Reservoir cores have complex porous structure and conventional approach to characterize two phase flows in the laboratory can be inadequate, especially in presence of fractured or vuggy porous media. An important problem is the determination of the relative permeabilities to the interpretation of two phase flow experiments. The relative permeability analysis for gas and condensate fluids presents special interest due to changes in fluids properties, like interfacial tension and viscosity due to compositional changes. In this way, relative permeability curves depend on the capillary number; thus the experimental conditions for the fluids and porous media must be carefully analyzed in order to get representative reservoir conditions.
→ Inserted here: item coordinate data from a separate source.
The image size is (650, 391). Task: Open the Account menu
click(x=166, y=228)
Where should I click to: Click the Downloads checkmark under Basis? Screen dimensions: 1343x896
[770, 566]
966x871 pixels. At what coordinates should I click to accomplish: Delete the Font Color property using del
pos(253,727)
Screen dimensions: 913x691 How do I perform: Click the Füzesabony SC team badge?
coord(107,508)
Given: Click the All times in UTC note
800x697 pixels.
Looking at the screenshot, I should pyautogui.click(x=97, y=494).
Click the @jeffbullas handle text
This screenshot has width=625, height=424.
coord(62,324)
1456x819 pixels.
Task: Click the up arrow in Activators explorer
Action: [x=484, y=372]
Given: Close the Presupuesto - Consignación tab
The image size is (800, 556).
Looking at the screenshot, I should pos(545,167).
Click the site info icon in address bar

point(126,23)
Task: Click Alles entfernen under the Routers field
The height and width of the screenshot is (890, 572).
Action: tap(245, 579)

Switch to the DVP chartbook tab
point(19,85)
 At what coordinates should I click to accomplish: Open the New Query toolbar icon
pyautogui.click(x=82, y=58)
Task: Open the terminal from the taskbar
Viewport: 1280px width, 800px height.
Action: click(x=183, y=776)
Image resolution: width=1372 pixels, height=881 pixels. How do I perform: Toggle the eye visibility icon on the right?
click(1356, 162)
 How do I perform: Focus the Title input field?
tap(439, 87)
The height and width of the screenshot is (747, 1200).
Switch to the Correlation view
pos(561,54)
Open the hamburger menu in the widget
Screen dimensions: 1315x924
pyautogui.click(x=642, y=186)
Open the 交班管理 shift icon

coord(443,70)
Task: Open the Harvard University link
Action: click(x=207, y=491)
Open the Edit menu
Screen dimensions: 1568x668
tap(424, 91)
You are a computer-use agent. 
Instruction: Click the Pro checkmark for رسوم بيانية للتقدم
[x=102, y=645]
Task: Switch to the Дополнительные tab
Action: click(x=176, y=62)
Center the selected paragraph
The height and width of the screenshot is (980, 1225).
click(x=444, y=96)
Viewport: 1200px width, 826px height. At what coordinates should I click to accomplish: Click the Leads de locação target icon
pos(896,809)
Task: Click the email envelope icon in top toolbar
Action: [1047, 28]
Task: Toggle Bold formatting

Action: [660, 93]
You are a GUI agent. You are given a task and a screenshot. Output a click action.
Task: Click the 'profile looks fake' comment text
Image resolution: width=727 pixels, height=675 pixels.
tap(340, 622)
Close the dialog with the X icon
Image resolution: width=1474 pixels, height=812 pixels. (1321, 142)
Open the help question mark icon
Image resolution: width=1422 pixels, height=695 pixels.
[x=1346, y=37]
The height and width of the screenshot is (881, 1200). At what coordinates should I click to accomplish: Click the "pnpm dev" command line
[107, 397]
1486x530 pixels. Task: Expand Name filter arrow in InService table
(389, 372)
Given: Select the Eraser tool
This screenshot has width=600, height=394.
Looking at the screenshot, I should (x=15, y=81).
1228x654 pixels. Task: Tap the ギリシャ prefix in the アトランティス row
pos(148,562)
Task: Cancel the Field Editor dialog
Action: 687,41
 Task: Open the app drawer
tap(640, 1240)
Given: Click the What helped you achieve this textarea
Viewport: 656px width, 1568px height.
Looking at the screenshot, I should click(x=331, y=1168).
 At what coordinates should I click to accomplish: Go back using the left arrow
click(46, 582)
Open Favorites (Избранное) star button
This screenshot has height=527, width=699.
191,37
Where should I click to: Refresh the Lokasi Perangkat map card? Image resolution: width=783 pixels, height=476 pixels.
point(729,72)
This work presents a methodology for the realization of laboratory representative studies of flow in heterogeneous cores flowing with gas and condensate equivalents fluids. The relative permeability curves are found fitting the oil production and pressure drop experimental data with a compositional simulator. This simulator was used to have a detailed behavior of the fluids during the experiment.
Selection of the equivalent fluids was made plotting the derivative of the capillary number with respect to pressure vs. capillary number. We analyzed the curve for different mixtures and results compared with the reservoirs fluids curve. With this analysis, we got a pressure interval for the experiment and the required composition, the required to prepare a mixture which capillary number behavior was like reservoir fluids.
In order to reproduce the detailed petrophysical model of the sample, the longitudinal porosity distribution was gotten from X-ray computerized tomography. In addition, the petrophysical porosity and effective permeability behavior of the sample for different confining pressures was done.
This methodology was applied to fluids and samples from a carbonate fractured gas and condensate reservoir from Gulf of Mexico. It was possible to get the relative permeability curves using a binary mixture of C1-C10 in a specific range of pressure, where the capillary number for both real and mixture was quite similar. The match between laboratory and simulation results was very good.